# Activity:
Among the lines below, take the one holding "Select Web Layout (Webレイアウト) view", the one holding "Click the Windows", and all lines between them. Set them down exactly.

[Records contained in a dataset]
*** Begin section ***
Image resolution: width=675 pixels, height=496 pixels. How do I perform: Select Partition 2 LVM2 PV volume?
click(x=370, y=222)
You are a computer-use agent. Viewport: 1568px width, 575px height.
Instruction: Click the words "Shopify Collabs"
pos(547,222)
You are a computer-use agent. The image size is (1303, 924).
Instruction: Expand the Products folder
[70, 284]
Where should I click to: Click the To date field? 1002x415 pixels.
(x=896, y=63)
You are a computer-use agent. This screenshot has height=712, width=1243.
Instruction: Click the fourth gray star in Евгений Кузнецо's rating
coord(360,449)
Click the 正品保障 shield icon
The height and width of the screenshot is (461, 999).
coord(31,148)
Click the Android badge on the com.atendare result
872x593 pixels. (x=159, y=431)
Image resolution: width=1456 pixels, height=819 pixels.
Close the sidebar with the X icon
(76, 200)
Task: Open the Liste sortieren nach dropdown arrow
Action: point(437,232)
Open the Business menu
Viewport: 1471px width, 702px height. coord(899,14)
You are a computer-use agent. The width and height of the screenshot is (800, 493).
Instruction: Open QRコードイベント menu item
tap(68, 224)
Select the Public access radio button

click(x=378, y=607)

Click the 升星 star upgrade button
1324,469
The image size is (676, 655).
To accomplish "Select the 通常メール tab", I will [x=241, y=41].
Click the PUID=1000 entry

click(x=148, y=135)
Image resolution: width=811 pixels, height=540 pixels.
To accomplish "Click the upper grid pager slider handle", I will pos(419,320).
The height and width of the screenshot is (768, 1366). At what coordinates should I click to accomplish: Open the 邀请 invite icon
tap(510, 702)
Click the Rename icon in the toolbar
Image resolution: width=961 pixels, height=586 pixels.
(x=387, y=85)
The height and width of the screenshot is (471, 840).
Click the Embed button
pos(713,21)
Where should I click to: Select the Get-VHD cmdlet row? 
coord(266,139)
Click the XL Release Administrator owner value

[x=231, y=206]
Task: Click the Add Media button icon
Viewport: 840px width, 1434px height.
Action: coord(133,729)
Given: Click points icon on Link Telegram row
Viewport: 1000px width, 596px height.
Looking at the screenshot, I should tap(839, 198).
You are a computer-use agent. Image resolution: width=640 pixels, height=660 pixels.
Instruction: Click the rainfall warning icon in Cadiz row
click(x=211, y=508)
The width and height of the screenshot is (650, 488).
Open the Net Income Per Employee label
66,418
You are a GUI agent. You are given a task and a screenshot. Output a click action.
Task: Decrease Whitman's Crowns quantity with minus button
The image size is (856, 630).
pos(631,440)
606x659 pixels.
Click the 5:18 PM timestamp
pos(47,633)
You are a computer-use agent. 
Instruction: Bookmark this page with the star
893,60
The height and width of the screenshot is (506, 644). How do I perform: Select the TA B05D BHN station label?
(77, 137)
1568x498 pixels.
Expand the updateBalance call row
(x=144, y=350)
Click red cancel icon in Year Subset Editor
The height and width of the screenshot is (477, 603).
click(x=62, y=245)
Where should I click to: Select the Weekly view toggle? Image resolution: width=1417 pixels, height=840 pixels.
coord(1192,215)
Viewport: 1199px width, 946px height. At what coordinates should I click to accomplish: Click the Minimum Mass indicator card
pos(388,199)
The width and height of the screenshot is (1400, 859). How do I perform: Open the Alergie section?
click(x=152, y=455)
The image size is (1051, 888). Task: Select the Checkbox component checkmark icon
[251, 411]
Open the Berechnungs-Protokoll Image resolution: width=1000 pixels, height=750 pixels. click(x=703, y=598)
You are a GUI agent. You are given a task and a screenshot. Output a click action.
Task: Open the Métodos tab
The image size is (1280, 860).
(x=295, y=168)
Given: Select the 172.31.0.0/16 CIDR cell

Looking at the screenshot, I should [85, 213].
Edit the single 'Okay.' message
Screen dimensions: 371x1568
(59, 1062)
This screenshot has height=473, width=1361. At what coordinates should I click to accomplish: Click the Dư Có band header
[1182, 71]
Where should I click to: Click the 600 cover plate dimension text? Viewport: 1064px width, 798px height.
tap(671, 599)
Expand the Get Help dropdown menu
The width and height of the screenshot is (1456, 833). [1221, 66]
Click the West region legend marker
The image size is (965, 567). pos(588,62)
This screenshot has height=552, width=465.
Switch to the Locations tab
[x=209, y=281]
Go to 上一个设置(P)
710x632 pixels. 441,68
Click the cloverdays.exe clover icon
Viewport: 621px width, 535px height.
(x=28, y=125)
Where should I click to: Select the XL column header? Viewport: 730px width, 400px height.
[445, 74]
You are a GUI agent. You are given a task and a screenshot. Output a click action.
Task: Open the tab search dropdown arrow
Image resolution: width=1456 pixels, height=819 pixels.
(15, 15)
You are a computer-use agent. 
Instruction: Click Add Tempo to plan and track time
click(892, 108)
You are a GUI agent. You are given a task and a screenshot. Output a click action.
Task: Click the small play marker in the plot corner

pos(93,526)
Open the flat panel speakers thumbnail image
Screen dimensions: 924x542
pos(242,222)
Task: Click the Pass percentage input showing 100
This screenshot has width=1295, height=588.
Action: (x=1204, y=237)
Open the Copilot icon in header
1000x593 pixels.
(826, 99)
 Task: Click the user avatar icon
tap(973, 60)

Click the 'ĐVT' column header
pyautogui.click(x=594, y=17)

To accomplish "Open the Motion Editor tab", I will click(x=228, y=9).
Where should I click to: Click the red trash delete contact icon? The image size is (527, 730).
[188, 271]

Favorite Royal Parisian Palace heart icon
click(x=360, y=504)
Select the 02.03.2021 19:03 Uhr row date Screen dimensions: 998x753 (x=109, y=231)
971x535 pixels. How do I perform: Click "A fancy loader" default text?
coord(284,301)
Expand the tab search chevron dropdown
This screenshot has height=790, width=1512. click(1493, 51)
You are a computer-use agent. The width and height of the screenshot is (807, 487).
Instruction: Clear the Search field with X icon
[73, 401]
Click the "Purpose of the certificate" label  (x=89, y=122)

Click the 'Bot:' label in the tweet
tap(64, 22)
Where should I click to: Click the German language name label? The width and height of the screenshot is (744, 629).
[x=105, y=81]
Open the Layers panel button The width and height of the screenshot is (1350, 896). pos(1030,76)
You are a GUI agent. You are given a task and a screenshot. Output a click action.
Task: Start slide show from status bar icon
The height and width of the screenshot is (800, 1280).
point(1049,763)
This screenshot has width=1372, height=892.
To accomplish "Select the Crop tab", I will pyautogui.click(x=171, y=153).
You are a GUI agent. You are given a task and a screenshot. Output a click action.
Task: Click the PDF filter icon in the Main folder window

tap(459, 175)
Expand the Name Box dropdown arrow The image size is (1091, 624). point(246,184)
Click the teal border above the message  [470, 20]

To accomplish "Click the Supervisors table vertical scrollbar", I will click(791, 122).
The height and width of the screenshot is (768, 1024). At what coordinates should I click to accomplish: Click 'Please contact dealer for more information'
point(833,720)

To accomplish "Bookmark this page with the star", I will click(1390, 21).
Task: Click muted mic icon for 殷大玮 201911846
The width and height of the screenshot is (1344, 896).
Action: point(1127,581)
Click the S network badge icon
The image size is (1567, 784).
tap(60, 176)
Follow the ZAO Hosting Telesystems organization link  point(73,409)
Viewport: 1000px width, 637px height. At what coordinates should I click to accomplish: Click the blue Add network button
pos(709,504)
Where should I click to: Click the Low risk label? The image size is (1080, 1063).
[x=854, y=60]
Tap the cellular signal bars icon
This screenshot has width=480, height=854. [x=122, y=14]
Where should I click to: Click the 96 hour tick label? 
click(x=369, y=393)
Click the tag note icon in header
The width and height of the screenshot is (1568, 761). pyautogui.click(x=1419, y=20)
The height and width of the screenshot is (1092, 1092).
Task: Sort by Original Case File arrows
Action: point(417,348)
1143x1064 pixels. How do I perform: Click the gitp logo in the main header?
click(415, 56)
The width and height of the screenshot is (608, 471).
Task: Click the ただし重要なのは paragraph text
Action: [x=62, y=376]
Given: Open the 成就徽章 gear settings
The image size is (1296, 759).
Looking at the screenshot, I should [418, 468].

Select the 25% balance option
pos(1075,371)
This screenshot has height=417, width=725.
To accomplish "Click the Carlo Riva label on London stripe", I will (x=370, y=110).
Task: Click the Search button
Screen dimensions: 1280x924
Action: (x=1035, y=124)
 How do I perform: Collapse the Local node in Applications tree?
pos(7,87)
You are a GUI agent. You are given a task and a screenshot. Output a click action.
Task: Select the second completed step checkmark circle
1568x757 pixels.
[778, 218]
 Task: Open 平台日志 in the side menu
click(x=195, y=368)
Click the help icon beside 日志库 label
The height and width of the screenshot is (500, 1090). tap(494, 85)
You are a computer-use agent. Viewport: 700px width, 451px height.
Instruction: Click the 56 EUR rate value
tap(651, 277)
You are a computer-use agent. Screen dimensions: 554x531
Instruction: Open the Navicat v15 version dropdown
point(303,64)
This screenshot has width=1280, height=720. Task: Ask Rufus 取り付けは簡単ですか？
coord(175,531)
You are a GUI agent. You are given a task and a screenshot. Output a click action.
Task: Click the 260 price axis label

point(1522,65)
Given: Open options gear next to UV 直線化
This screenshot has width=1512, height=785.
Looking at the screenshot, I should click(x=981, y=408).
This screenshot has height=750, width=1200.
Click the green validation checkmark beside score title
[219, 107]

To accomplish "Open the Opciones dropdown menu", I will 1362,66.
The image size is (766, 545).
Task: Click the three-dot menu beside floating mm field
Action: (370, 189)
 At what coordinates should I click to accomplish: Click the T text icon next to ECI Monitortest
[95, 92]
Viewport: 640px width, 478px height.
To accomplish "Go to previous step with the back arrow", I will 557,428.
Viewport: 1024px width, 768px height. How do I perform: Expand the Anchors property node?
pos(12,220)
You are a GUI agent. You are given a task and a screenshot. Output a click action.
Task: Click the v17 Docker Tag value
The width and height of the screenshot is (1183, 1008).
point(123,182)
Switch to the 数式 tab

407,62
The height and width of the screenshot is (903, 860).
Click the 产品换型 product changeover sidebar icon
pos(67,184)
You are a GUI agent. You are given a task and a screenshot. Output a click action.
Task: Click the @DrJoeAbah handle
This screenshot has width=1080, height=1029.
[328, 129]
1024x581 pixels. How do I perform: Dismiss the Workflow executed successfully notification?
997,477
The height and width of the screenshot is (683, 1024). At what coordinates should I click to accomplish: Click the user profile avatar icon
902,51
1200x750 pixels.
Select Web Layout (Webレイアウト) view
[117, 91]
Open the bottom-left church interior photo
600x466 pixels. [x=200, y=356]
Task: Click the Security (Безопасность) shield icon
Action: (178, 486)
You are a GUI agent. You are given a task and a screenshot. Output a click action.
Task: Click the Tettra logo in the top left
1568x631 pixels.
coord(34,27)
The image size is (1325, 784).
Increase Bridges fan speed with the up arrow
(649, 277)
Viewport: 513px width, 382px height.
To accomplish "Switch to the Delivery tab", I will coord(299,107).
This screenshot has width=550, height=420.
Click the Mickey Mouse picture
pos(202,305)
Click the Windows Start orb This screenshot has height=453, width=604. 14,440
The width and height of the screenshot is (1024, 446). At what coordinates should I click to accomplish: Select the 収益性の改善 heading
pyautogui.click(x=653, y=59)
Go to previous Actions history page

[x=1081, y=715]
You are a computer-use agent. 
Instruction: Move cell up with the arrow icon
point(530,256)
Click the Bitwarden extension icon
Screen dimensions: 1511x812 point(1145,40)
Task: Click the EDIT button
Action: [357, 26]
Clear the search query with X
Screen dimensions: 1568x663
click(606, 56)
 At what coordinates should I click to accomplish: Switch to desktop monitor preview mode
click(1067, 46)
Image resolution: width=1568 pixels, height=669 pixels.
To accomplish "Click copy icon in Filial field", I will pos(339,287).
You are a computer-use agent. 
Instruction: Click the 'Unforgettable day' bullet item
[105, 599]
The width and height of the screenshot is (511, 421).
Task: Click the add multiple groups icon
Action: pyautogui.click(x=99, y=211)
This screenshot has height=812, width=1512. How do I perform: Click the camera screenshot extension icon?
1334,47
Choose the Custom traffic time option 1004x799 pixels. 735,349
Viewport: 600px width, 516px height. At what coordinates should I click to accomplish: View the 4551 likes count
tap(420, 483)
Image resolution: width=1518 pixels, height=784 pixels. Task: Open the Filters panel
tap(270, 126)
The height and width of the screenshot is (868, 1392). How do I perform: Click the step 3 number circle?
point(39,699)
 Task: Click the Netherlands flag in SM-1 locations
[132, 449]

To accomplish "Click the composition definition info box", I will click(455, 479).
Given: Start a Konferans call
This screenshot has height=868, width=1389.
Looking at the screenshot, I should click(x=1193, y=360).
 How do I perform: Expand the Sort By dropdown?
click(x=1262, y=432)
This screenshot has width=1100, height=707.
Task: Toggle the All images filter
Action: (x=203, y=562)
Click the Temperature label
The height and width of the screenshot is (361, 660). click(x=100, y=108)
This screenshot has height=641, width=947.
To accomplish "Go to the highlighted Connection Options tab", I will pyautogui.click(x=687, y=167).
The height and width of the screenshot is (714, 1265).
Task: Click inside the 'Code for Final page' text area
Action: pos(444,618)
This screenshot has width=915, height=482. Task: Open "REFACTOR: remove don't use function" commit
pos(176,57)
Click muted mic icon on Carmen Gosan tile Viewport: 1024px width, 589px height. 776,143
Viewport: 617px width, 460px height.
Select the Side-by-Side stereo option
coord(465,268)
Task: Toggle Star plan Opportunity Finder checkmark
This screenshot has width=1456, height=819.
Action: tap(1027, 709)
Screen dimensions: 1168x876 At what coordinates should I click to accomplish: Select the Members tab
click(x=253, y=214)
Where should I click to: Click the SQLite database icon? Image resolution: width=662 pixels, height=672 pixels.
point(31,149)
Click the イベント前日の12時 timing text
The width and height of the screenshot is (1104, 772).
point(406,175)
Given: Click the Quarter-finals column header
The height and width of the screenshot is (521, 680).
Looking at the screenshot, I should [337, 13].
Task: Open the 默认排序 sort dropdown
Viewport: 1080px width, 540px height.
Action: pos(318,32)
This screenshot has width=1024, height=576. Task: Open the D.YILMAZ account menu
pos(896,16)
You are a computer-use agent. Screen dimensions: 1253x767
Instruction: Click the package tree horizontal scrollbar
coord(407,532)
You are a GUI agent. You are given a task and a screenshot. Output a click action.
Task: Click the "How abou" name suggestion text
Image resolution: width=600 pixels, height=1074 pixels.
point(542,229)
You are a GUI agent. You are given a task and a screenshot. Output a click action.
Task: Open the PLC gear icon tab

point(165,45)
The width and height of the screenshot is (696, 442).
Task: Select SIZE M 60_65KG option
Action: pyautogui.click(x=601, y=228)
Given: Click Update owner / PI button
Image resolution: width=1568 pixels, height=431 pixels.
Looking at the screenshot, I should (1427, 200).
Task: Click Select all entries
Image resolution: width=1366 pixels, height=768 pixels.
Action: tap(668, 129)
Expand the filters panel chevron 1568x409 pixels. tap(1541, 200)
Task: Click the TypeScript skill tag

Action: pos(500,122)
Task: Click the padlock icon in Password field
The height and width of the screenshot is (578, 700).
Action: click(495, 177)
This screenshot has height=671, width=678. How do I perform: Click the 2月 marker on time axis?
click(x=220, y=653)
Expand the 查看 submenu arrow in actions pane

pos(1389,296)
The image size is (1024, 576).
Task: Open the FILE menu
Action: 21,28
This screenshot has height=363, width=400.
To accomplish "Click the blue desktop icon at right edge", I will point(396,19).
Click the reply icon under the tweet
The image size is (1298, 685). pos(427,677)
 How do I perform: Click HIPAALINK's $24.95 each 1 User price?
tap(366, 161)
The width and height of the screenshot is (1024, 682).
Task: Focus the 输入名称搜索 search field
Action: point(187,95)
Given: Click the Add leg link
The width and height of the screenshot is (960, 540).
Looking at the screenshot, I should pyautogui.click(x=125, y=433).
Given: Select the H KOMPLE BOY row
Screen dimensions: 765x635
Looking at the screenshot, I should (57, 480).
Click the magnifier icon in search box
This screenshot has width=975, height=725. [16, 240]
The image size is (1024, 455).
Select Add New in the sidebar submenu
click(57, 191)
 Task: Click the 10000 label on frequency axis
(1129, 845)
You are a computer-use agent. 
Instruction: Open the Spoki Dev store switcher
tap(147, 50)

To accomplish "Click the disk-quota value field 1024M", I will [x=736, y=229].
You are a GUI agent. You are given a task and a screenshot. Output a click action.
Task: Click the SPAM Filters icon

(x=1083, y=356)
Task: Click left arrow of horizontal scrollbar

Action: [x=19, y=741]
*** End section ***
# Output below:
Select Web Layout (Webレイアウト) view
[117, 91]
Open the bottom-left church interior photo
600x466 pixels. [x=200, y=356]
Task: Click the Security (Безопасность) shield icon
Action: (178, 486)
You are a GUI agent. You are given a task and a screenshot. Output a click action.
Task: Click the Tettra logo in the top left
1568x631 pixels.
coord(34,27)
The image size is (1325, 784).
Increase Bridges fan speed with the up arrow
(649, 277)
Viewport: 513px width, 382px height.
To accomplish "Switch to the Delivery tab", I will coord(299,107).
This screenshot has width=550, height=420.
Click the Mickey Mouse picture
pos(202,305)
Click the Windows Start orb This screenshot has height=453, width=604. 14,440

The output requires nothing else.